Fork in the Road: Family-owned Kreem Kup a Wamego tradition
WAMEGO, Kan. (WIBW) - Wamego is known as the home to the Oz Museum, the windmill in City Park, the Columbian Theatre, the colorful water tower on the west edge of town and -- for more than 70 years -- the Kreem Kup Restaurant.
Many eateries have come and gone since 1952, when the Kreem Kup first opened its doors.
The restaurant is located at 601 US-24 highway, on the northeast edge of Wamego. It’s open from 10 a.m. to 9 p.m. seven days a week.
Kreem Kup owner Phil Stultz, who bought the business in 1973, says a lot of “hard work” has gone into keeping the restaurant open all these years.

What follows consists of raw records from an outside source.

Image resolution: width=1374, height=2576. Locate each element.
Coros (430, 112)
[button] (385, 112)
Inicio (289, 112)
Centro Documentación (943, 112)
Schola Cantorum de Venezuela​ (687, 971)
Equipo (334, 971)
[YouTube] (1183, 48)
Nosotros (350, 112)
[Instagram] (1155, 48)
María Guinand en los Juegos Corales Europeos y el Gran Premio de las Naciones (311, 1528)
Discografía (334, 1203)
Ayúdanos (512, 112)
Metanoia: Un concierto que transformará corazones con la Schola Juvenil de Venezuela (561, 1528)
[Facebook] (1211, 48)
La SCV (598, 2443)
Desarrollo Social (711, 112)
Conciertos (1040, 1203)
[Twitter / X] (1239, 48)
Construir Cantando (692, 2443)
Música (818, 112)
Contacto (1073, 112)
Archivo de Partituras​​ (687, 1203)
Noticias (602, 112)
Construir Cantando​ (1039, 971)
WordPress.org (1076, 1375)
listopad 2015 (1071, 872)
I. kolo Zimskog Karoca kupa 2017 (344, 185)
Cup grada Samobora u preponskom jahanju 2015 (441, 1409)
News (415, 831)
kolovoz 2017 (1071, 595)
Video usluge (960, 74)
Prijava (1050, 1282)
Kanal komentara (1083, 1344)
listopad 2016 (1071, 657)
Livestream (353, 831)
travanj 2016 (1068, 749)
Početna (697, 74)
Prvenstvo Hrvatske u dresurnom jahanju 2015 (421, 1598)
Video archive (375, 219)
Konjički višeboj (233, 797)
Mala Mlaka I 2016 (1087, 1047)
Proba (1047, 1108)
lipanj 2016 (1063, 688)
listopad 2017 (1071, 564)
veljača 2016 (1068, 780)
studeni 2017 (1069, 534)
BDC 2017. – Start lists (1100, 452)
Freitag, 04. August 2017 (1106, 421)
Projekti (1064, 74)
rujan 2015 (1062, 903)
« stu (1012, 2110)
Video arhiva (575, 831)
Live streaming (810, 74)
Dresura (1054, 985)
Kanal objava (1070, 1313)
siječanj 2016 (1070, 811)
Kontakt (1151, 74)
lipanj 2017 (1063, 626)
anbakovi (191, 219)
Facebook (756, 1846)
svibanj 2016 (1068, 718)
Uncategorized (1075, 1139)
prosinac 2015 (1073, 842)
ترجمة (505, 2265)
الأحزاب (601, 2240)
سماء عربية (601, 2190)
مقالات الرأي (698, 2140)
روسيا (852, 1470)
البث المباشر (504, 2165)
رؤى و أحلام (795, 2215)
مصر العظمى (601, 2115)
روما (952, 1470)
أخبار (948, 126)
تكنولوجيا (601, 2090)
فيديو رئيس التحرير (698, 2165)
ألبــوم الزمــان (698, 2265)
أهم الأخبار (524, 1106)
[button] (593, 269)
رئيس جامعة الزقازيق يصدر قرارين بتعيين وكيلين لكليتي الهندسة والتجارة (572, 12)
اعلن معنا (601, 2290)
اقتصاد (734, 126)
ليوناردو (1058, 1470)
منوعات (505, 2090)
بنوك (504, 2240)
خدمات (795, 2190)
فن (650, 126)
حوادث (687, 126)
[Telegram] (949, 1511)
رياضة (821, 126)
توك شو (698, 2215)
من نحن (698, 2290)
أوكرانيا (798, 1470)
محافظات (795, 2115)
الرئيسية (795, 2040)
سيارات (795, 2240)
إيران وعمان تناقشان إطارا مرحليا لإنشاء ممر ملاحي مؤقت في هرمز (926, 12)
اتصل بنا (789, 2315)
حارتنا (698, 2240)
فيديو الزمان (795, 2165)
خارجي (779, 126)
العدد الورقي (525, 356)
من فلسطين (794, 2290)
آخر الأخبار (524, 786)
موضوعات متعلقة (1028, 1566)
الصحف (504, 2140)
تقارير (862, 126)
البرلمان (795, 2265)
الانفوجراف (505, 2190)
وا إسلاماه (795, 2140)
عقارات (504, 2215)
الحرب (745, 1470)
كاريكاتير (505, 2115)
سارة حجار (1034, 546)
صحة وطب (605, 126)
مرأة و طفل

He credits his staff for the restaurant’s success.
“I can’t say enough about my staff that works with me out here,” Stultz said. “We offer great customer service, a good quality of product and serve them in a clean and friendly environment.”
The Kreem Kup is a favorite destination for those looking for a good meal at lunch and dinner time.
“We offer 25 different sandwiches here,” Stultz said, “so it gives you a lot of varieties to choose from.”
Specialties, Stultz said, include “a killer Reuben sandwich”; the Texas burger; the Philly cheesesteak sandwiches; turkey-bacon ranch; and in the summertime, the bacon-lettuce-and tomato sandwich featuring locally grown tomatoes.
Food items are prepared fresh for customers, Stultz said.
“We cook everything to order here,” he said. “I think my customers are worth it. When you come in and order a sandwich from me, we cook it fresh right then and there for them.”
The Kreem Kup menu is constantly changing. A few years ago, broasted chicken was added to the menu, and it’s proven to be a big hit for customers.
“Like everything else, it was kind of by chance,” Stultz said of adding chicken to the menu. “But this time of year, especially with the basketball tournaments going on and friends gathering one way or another, why, they come in and get ‘em a big box of chicken and some cole slaw -- we make that fresh here -- and some mashed potatoes and gravy, and it’s an easy way to serve a group of people at home.”
As its name would suggest, one of the restaurant’s main calling cards is its ice cream.
“We serve a great quality of ice cream, and we get that locally from either Nebraska or Wichita dairies,” Stultz said. “It’s a special formula that they make. It’s very creamy and tasteful and we still offer that in chocolate, vanilla or twisted together.”
Stultz’s daughter Lindsay Bartlett, who now lives with her family in Waverly, grew up working in the restaurant.
She has many fond memories of her time spent at the Kreem Kup.
“It’s a good family tradition,” she said. “My brother and I were both taught that you treat others the way you want to be treated, that service with a smile goes a long ways.
“And even when I’m back home, and I want to have a happy thought, I think about giving someone a good ice-cream cone.”
This year marks 50 years since the Stultz family took ownership of the restaurant, and special events are being planned to mark the anniversary.